Pernyataan itu disampaikan menyoroti sikap PKB yang terlihat kurang percaya diri mengusung kader internal di Pilkada Pandeglang.
Menurut Asep Kamali, PKB merupakan partai yang perolehan suaranya tengah naik daun di Pemilu 2024.
“Sehingga menjadi momentum baik untuk unjuk gigi di Pilbup Pandeglang. Tetapi kalau PKB tidak memanfaatkan momentum ini maka akan terlewatkan,” katanya kepada RADARBANTEN.CO.ID, melalui sambungan telepon selular, Jumat, 5 Juli 2024.
Asep berpendapat, momentum sangat baik itu sulit untuk menciptakan kembali dan mencarinya. Kalaupun ada kesempatan itu perlu menunggu waktu lima tahun baik Pemilu maupun Pilkada.
“Khusus di Kabupaten Pandeglang, PKB memperoleh suara tinggi dengan perolehan enam kursi. Sehingga tinggal mencari satu atau dua partai untuk teman koalisi untuk mengikuti kontestasi Pilbup Pandeglang,” katanya.
Apabila berkaca pada Pemilu, sebelumya PKB mengusung kader internal maju di Pilbup Pandeglang berkoalisi dengan Partai Persatuan Pembangunan (PPP).
“Tidak menutup kemungkinan di Pilkada 2024 ini PKB bersama PPP akan kembali membangun koalisi. Untuk bersama-sama menjemput kemenangan yang tertunda,” katanya.
Pada Pilkada tahun ini menjadi momentum karena tidak ada bakal calon incumbent.
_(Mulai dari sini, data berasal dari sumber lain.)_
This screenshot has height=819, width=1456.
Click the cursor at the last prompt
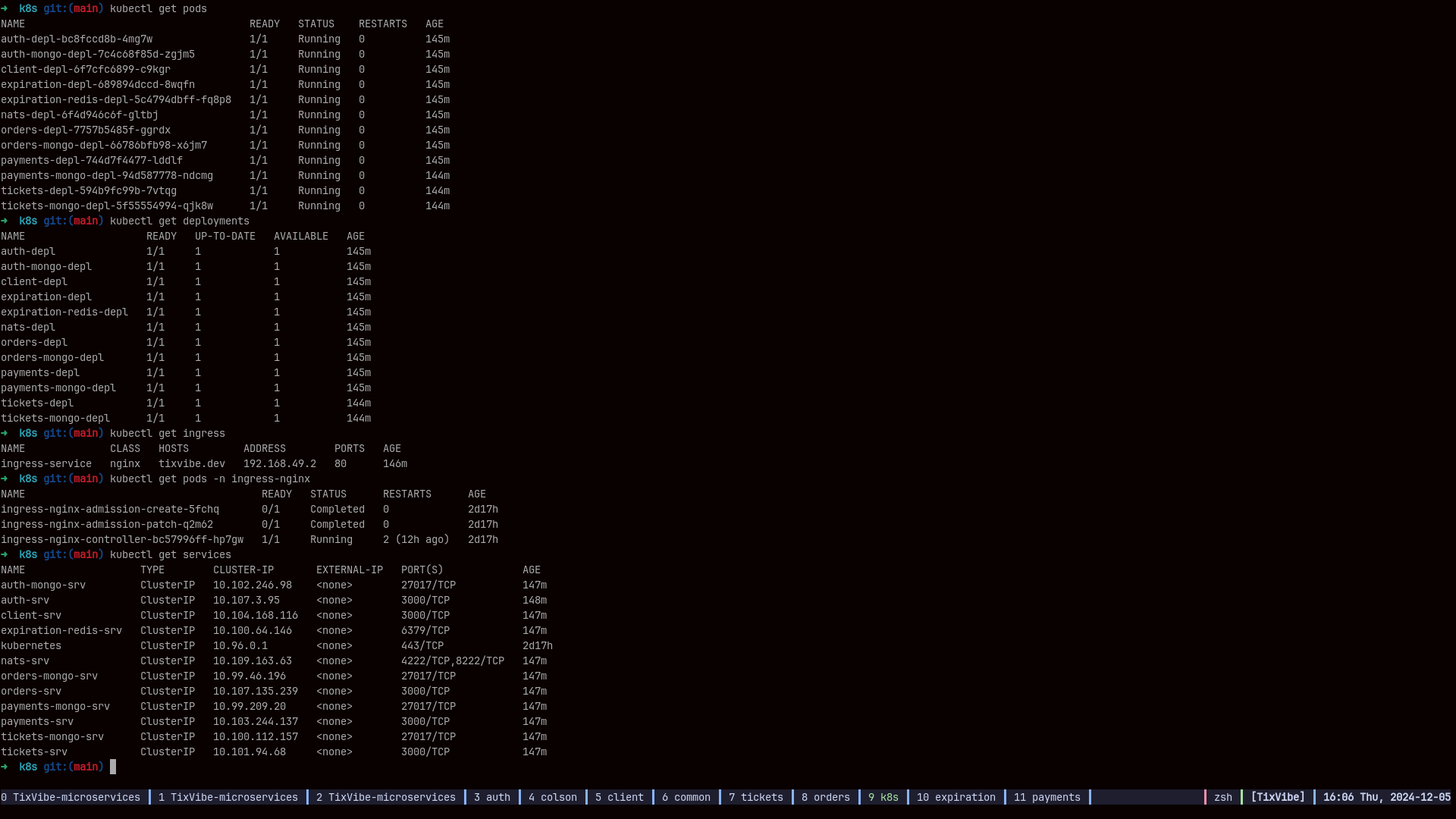coord(113,767)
Jadi semuanya memiliki potensi besar dan porsi sama-sama berjuang menarik hati masyarakat.
“Kader PKB yang saya lihat saat ini serius maju yakni Mulyadi. Yang mana kemarin sudah menjalin komunikasi politik dengan Bakal Calon Bupati Pandeglang Tb Entus Mahmud yang diusung oleh PPP,” katanya.
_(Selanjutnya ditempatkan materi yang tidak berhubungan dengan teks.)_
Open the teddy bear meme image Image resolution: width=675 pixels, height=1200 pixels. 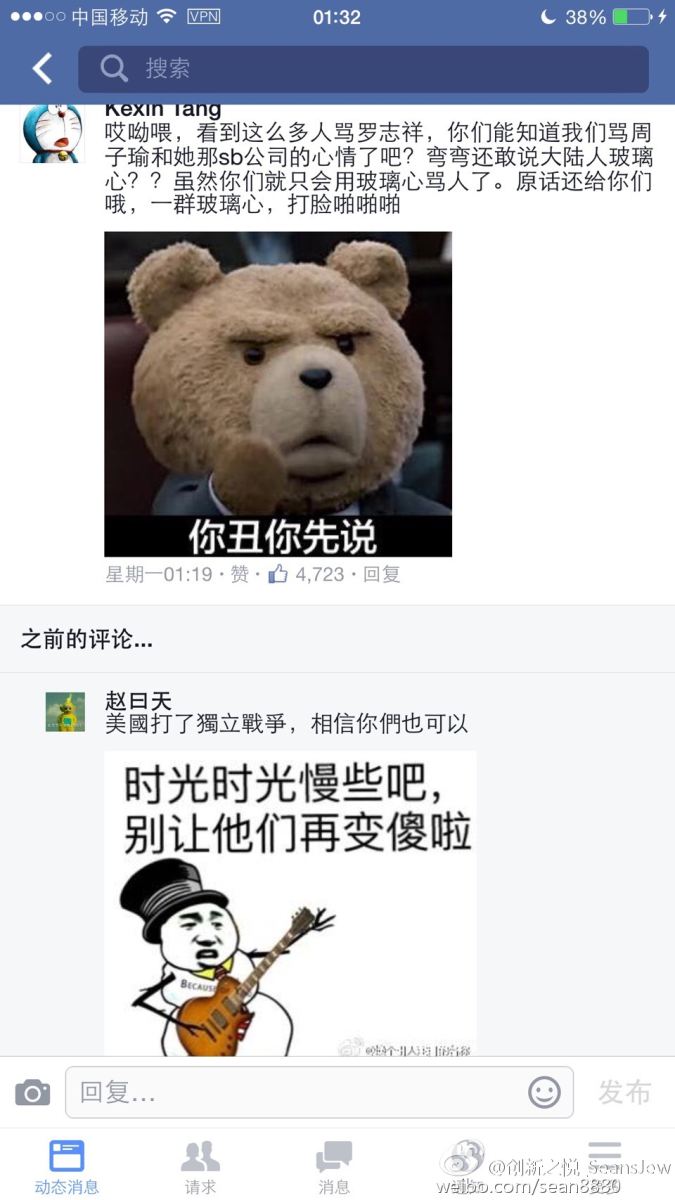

Apabila dilihat secara track record, Mulyadi pada Pilkada sebelumnya sudah menyalonkan dan mendaftar jalur independen atau perseorangan. Namun belum masuk.
“Dan mencoba jalur partai tapi apa dikata saat itu nasib belum memihak untuk beliau mendaftar,” katanya.
Sedangkan di Pilkada ini, bila berkaca kebelakang bisa saja Mulyadi mendapatkan tiket maju dari PKB. Dikarenakan pada Pileg ia lolos meraih kursi DPRD Kabupaten Pandeglang.
“Tapi saya melihat untuk saat ini PKB kemungkinan belum akan memanfaatkan momentum ini. Kalau tidak memanfaatkan maka PKB akan melewatkan momentum yang baik dari hasil kerja sangat baik kader PKB” katanya.
Lebih lanjut Asep mengungkapan, PKB dan PPP berkoalisi bisa saja terjadi dan lebih bagus lagi apabila gabung Partai NasDem.
“Partai Nasdem saat ini di Kabupaten Pandeglang suaranya juga bagus. Apabila ikut gabung maka akan turut mendongkrak suara di Pilbup Pandeglang,” katanya.